Bundesverwaltungsgericht Urteil18.06.2015

Außer­dienst­licher Besitz kinder­porno­graphischer Bild- oder Videodateien kann bei Polizeibeamten zur Entfernung aus dem Dienst führenEntfernung aus dem Beamten­ver­hältnis wegen gravierender Pflicht­ver­letzung rechtmäßig

Der außer­dienstliche (d.h. private) Besitz von kinder­porno­graphischen Bild- oder Videodateien hat bei Polizeibeamten wegen ihres Amtes und des in sie gesetzten Vertrauens stets den für eine diszi­pli­na­rische Ahndung erforderlichen Amtsbezug. Der Orien­tie­rungs­rahmen für die Bemessung der Diszi­pli­n­a­r­maßnahme ist in solchen Fällen bis zur Höchstmaßnahme eröffnet, kann also zur Entfernung aus dem Beamten­ver­hältnis führen. Dies entschied das Bundes­verwaltungs­gericht.

Nach der in den drei Verfahren maßgeblichen, seit 2004 geltenden Rechtslage wurde der Besitz kinderpor­no­gra­phischer Schriften (dazu zählen auch Bild- und Videodateien) mit Freiheitsstrafe bis zu zwei Jahren oder mit Geldstrafe bestraft (§ 184 b Abs. 4 StGB a.F.); wurde einem anderen der Besitz verschafft, reichte die Strafandrohung bis zu fünf Jahren (§ 184 b Abs. 2 StGB a.F.). Erst Anfang 2015 hat der Gesetzgeber den Strafrahmen für den Besitz kinderpor­no­gra­phischer Bilddateien um ein Jahr auf drei Jahre erhöht (nun § 184 b Abs. 3 StGB n.F.).

Sachverhalt

Die drei Revisi­ons­ver­fahren betreffen Polizeibeamte im Landesdienst von Brandenburg, Thüringen und Berlin. Der Beamte im ersten Verfahren (BVerwG 2 C 9.14) ist Polizei­kom­missar (Besol­dungs­gruppe A 9) und war zuletzt im Wach- und Wechseldienst eingesetzt. Der Beamte des zweiten Verfahrens (BVerwG 2 C 25.14) ist Krimi­na­l­haupt­kom­missar (Besol­dungs­gruppe A 12) und leitete zuletzt das Büro einer Krimi­na­l­po­li­zei­in­spektion. Der Beamte des dritten Verfahrens (BVerwG 2 C 19.14) ist Polizei­haupt­kom­missar (Besol­dungs­gruppe A 12) und wurde zuletzt als Sachbearbeiter in Grund­satz­an­ge­le­gen­heiten eingesetzt.

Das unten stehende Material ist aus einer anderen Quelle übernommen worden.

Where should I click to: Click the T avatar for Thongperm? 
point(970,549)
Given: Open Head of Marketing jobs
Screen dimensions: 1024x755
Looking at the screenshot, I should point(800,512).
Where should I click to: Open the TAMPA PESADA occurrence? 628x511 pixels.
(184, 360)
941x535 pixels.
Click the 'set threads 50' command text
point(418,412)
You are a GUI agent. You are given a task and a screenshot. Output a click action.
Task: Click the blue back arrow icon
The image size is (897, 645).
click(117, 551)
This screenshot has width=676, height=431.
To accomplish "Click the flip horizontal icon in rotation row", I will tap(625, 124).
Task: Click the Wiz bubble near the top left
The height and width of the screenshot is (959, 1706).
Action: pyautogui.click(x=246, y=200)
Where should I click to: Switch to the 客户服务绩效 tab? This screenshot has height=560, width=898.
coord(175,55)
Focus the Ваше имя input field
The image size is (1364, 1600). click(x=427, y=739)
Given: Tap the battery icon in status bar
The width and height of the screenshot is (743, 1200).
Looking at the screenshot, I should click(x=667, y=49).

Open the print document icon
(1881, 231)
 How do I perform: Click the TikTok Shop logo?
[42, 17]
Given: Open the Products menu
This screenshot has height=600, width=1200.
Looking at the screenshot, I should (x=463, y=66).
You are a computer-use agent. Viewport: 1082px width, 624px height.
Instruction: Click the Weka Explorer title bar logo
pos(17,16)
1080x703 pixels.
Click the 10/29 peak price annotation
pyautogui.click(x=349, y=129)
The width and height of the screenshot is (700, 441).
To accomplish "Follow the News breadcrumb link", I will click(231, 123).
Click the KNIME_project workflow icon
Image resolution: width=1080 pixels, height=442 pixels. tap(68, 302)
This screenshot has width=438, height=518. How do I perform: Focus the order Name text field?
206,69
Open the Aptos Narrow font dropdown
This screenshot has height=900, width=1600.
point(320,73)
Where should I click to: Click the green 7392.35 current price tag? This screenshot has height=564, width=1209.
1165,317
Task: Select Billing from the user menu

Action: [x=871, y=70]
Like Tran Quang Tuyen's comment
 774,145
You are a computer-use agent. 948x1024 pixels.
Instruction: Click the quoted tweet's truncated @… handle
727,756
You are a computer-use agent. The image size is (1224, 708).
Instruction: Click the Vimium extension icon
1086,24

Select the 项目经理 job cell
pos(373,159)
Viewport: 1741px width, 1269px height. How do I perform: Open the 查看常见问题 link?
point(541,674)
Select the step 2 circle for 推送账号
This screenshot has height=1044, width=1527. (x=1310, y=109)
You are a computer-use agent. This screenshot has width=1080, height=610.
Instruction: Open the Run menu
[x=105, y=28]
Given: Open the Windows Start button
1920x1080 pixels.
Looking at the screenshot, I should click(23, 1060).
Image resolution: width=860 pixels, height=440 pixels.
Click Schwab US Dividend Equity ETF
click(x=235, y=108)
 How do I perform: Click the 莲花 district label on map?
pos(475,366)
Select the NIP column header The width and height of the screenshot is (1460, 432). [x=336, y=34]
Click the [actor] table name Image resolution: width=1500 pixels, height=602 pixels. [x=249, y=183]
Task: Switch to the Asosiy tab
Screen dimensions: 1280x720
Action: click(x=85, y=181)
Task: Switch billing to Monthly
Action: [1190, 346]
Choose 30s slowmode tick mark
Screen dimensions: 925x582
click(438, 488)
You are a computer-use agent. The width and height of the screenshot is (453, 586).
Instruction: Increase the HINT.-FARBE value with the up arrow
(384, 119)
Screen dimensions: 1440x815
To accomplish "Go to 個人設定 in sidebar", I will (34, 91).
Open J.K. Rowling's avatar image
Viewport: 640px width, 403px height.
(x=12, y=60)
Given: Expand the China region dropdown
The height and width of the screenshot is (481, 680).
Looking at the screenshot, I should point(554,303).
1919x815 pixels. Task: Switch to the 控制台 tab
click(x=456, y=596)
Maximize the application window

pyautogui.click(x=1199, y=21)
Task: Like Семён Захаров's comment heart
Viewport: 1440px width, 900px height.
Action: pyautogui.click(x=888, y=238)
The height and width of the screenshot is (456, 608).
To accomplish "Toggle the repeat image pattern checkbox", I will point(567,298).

Den Beamten wurde von den Straf­ver­fol­gungs­be­hörden jeweils vorgeworfen, auf privat genutzten Datenträgern (Mobiltelefon, PC, Disketten) kinderpor­no­gra­phische Bild- oder Videodateien besessen (und im dritten Fall zusätzlich einem anderen verschafft) zu haben. Der Beamte des Verfahrens BVerwG 2 C 9.14 ist durch rechtskräftiges Strafurteil zu einer Freiheitsstrafe von 9 Monaten verurteilt worden, deren Vollstreckung zur Bewährung ausgesetzt wurde. Im Fall des Beamten des Verfahrens BVerwG 2 C 25.14 ist das Strafverfahren nach Zahlung einer Geldauflage gemäß § 153 a Abs. 1 StPO eingestellt worden. Der Beamte des Verfahrens 2 C 19.14 ist durch rechtskräftig gewordenen Strafbefehl wegen Besitzes und zusätzlich wegen Besitz­ver­schaffung von kinderpor­no­gra­phischen Schriften zu einer Geldstrafe von 90 Tagessätzen verurteilt worden.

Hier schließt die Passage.